In all, 650 of its 8500 employees will be in Scotland although its headquarters are in London in the same street as Lloyds itself.
Mr Pester said: "Banks have become slightly disconnected with the communities they were meant to be serving over the last 20 years."
He said that TSB would have named branch managers and would publish information about their lending to their local communities.
"Customers want to know what their money is being used for.
"They do not want it being used to fund investment banking, or to fund derivative trading, or to fund overseas speculation. They want to know every penny is being used to fuel the local economy," he said.
Mr Pester, a former chief executive of Virgin Money, insisted that TSB would have a different policy on bonuses to the established banks.
"I will be recommending a new approach to paying me and paying our senior executives," he said. "Customers want a change."
But Lloyds made it clear Mr Pester's autonomy will be limited until the company's flotation.
Lloyds's retail banking director Alison Brittain said: "I am still overseeing TSB. I would expect to keep doing that until the year-end."

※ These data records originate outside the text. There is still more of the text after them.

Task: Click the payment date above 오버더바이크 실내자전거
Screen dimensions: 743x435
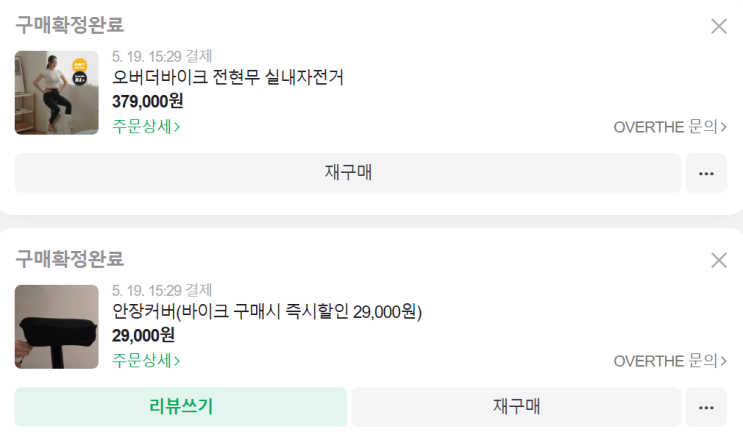Action: tap(162, 56)
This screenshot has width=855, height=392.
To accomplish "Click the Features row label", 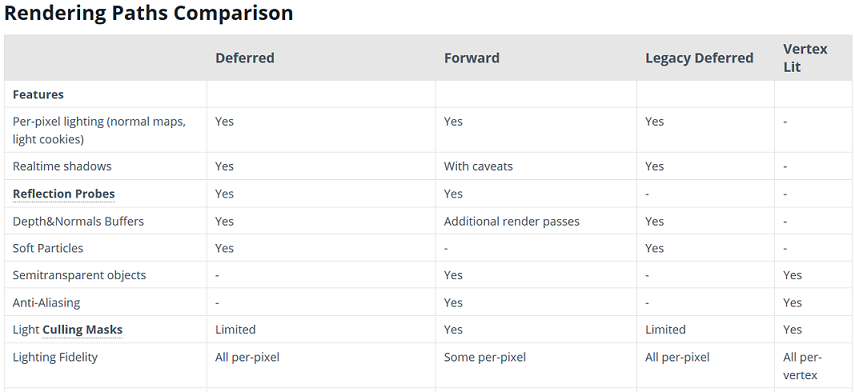I will [38, 95].
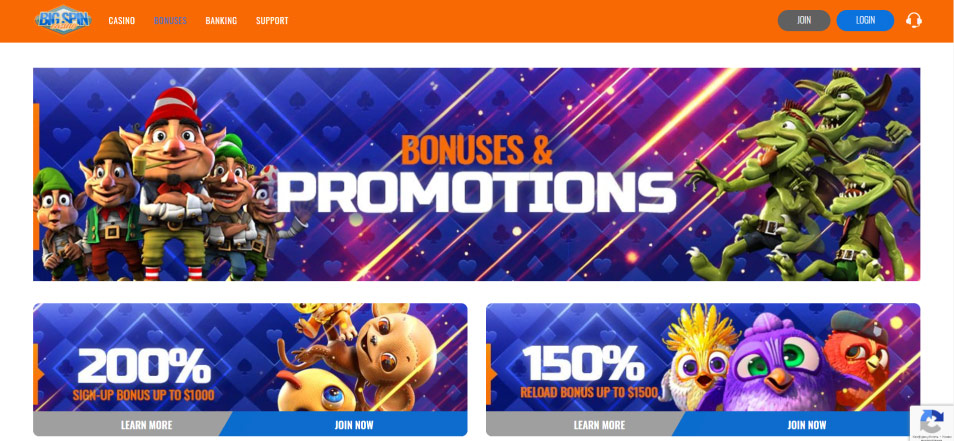Open live support via headset icon

click(913, 20)
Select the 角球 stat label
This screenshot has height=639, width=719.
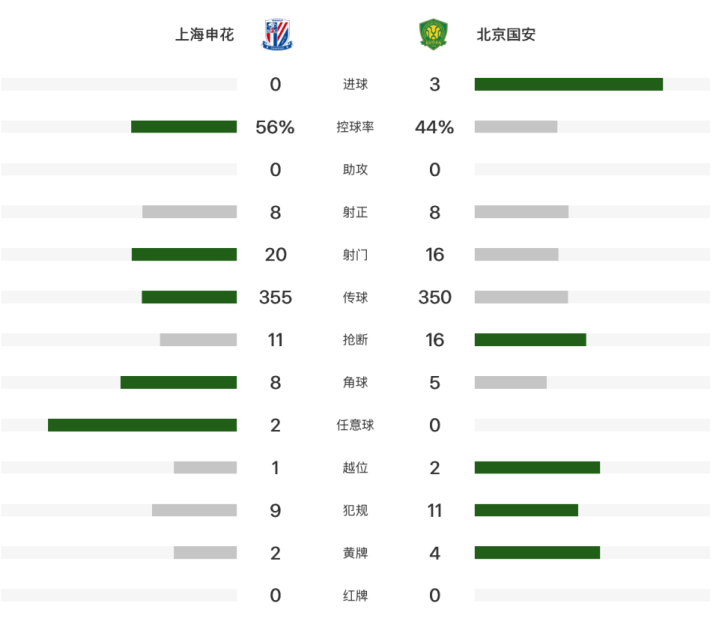[355, 382]
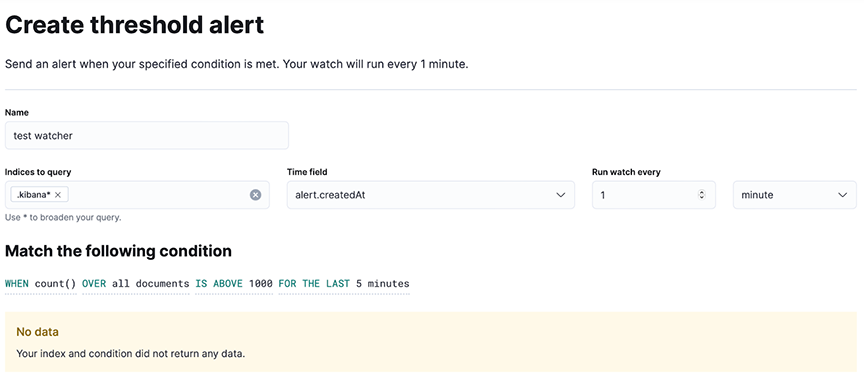Click the Your index and condition message text
Screen dimensions: 864x384
(130, 353)
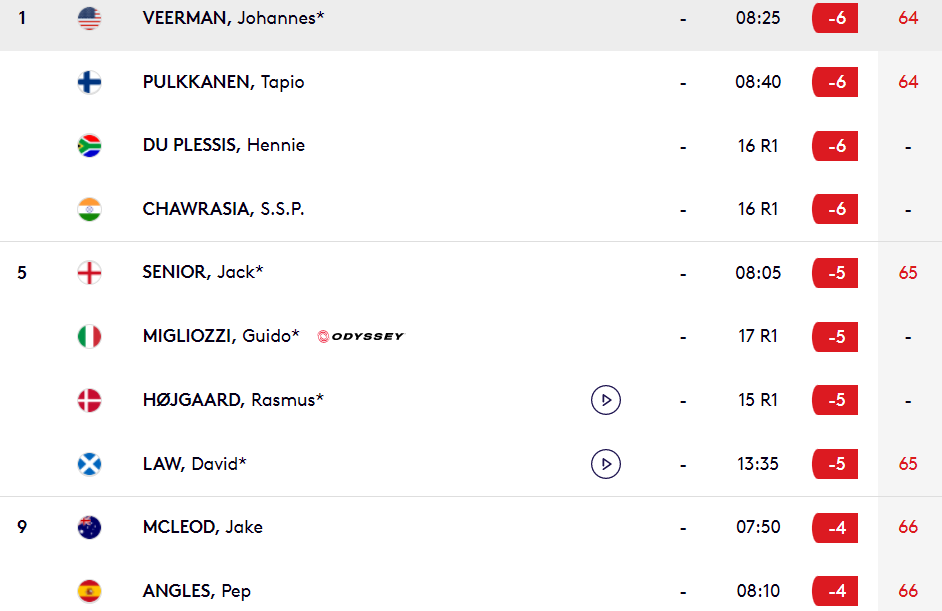Select DU PLESSIS, Hennie player name
This screenshot has height=611, width=942.
point(223,145)
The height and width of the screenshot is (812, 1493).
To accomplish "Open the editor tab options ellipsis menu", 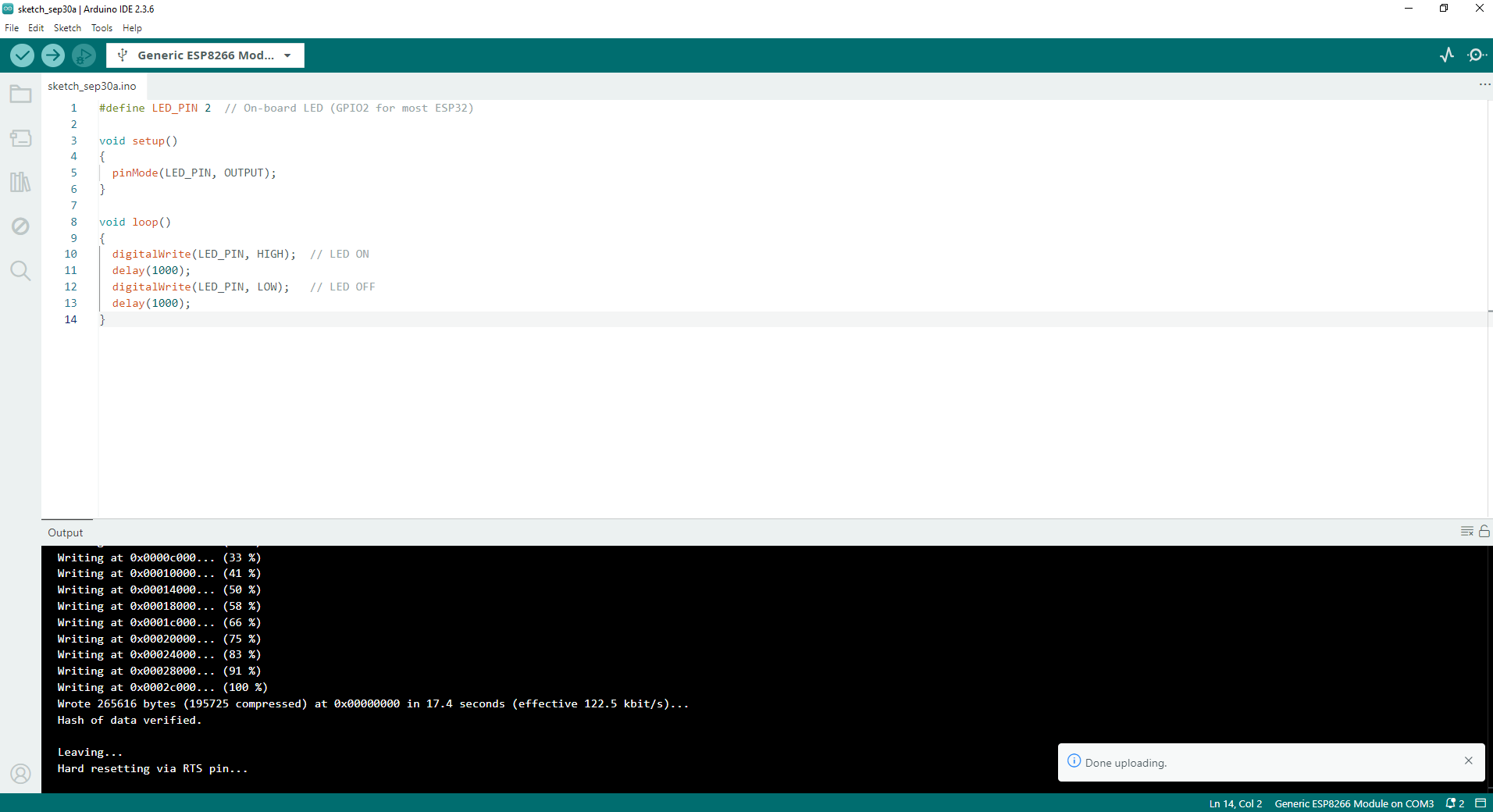I will [1484, 85].
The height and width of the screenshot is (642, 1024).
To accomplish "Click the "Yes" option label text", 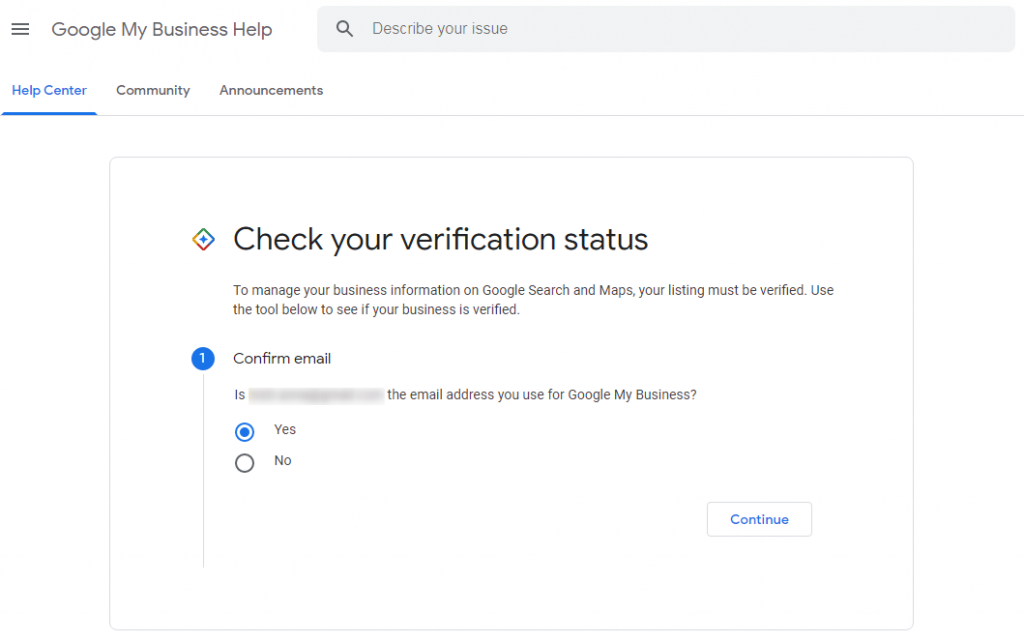I will [285, 430].
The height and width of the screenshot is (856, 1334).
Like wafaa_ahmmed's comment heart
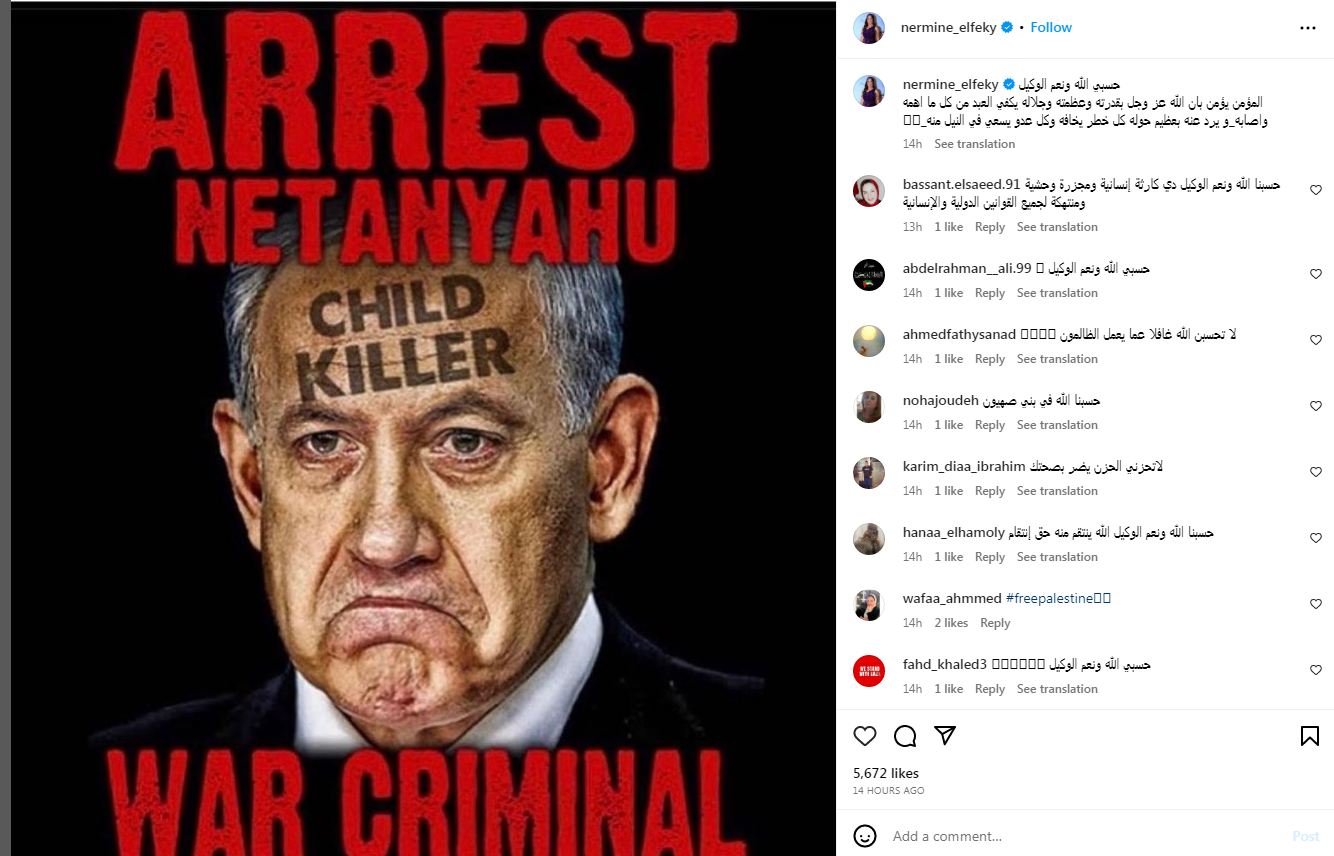point(1316,604)
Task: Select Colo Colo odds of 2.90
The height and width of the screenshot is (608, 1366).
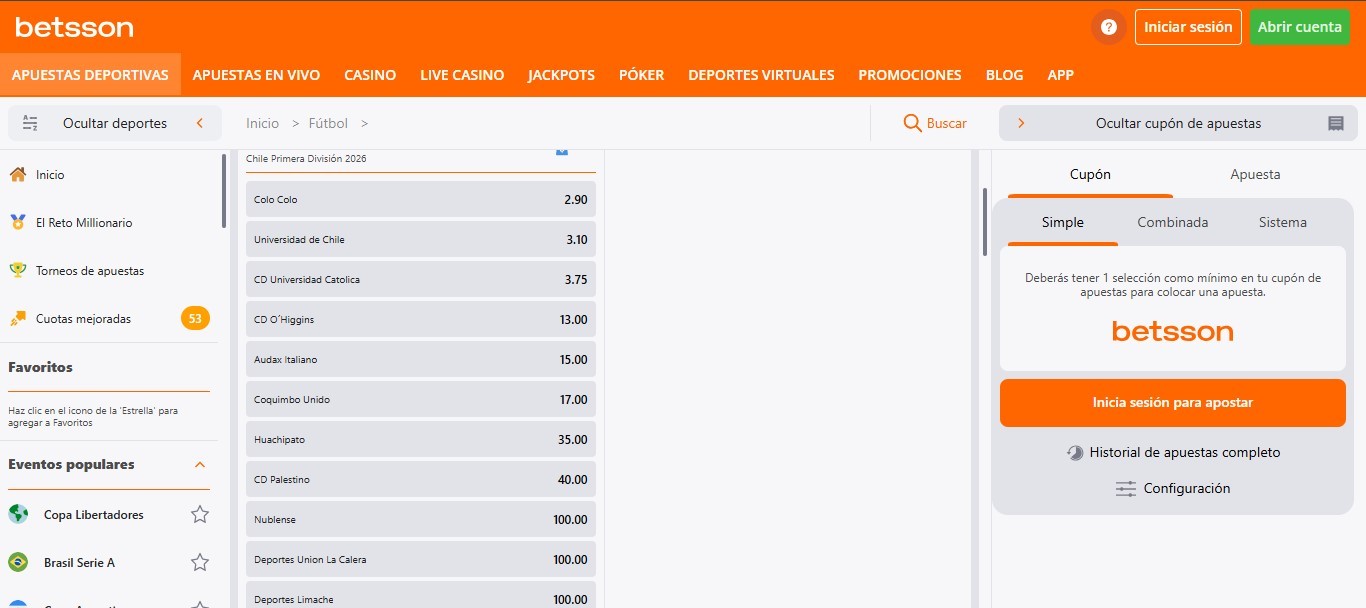Action: [420, 199]
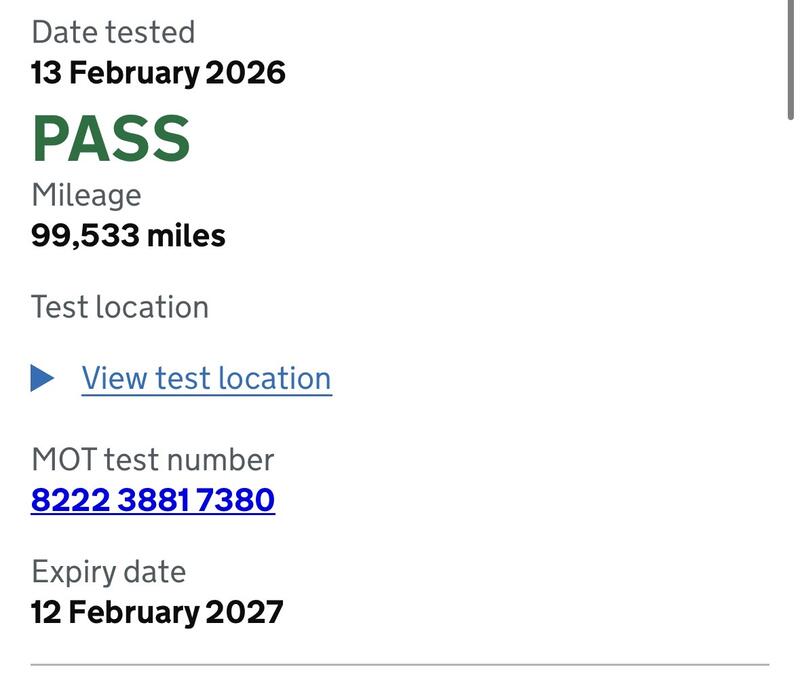The image size is (800, 680).
Task: Select the 13 February 2026 test date
Action: coord(158,73)

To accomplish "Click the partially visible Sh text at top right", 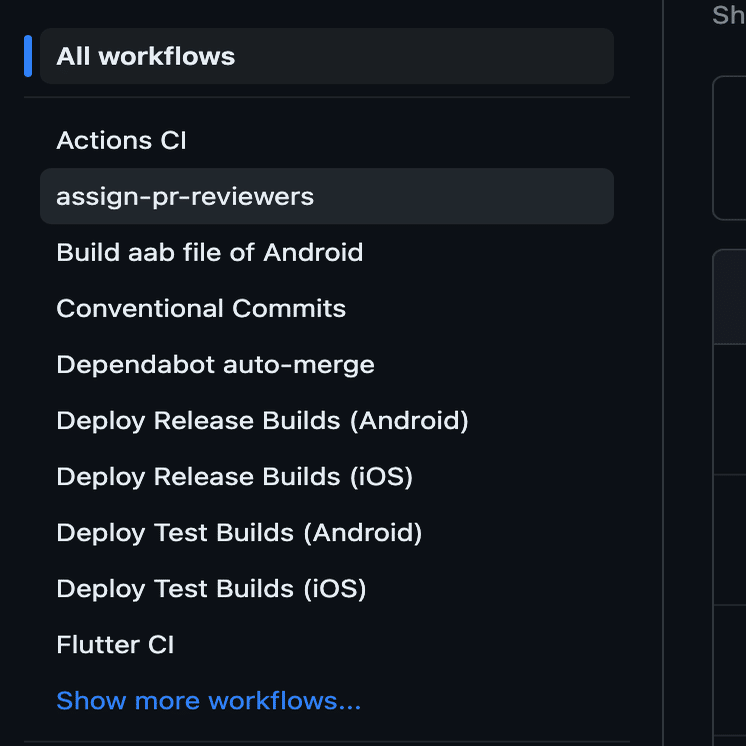I will (x=728, y=15).
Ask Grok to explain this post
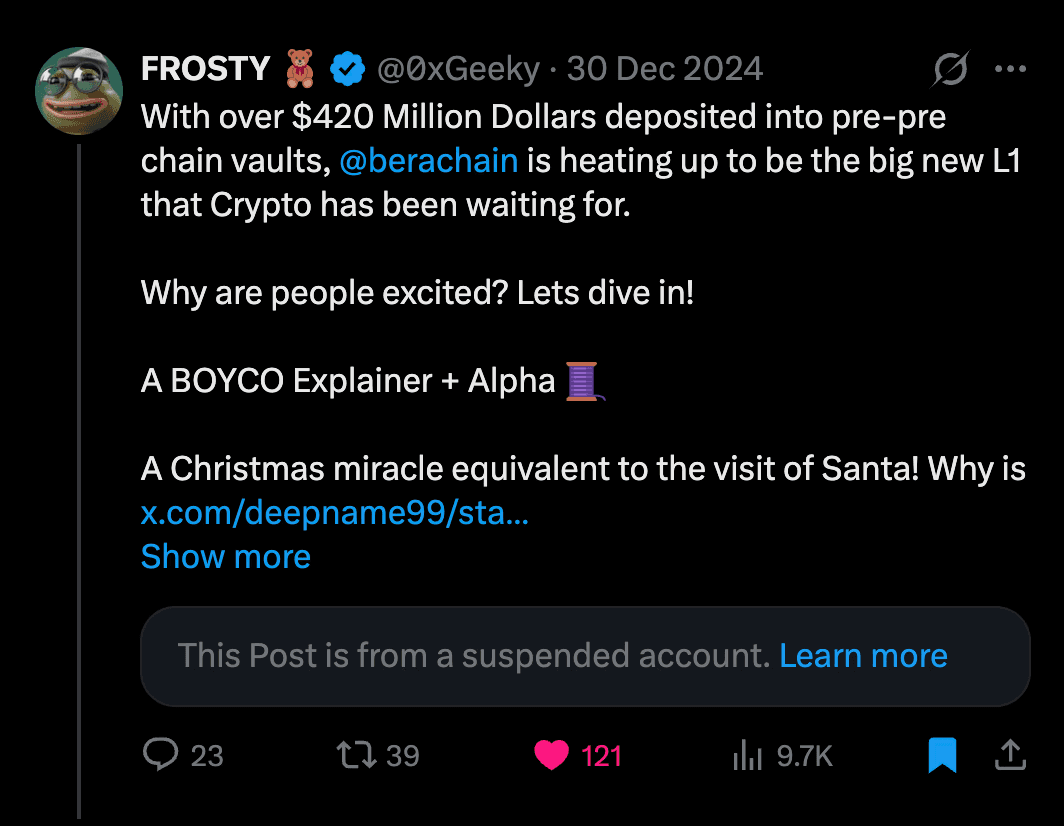Image resolution: width=1064 pixels, height=826 pixels. [948, 68]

At that point, Mr Pester will report to a TSB board, which is still being established. A chairman is expected to be appointed in October.
Until its flotation, TSB will also be tied into group targets such as lending levels, in a similar manner to other Lloyds brands such as Bank of Scotland and Halifax.
But Ms Brittain maintained that Lloyds would seek to make TSB a success to boost its flotation price. She said: "Not to do so, that would be like putting a kitchen in your house to sell it. If you put in a rubbish kitchen, the surveyor is going to spot it."
Only a few thousand of TSB's 4.6 million customers have asked to switch to Lloyds so far, the bank said.
Lloyds was ordered to sell the branches by European regulators as a penalty for receiving a £45.5 billion government bailout in 2008.
Ms Britain said "no more than a preliminary conversation has been had" between Lloyds and the European Commission over its request to delay the sale which was due by the end of November.
A prospectus for the TSB flotation will be issued in April followed by flotation in June.
TSB has its roots in the trustee savings bank movement that was founded in Dumfriesshire in the early 19th century.
Mr Pester said he had visited the banking museum in Ruthwell and sat at the desk of movement founder Reverend Henry Duncan. He said he was inspired by his vision of bringing banking to those previously denied it.
"Bringing these values of the TSB back to the high street is important to us," he said. "We couldn't have a better brand to bring this bank back to life."
Meanwhile, Bruce Van Saun, finance director of Royal Bank of Scotland, told a conference that the part-nationalised lender is engaged in a "highly co-operative effort" with an investigation by the Treasury into whether it should be split into good and bad banks. He told the Barclays Global Financial Services conference there had been "rigorous scrutiny" of the cost and benefits.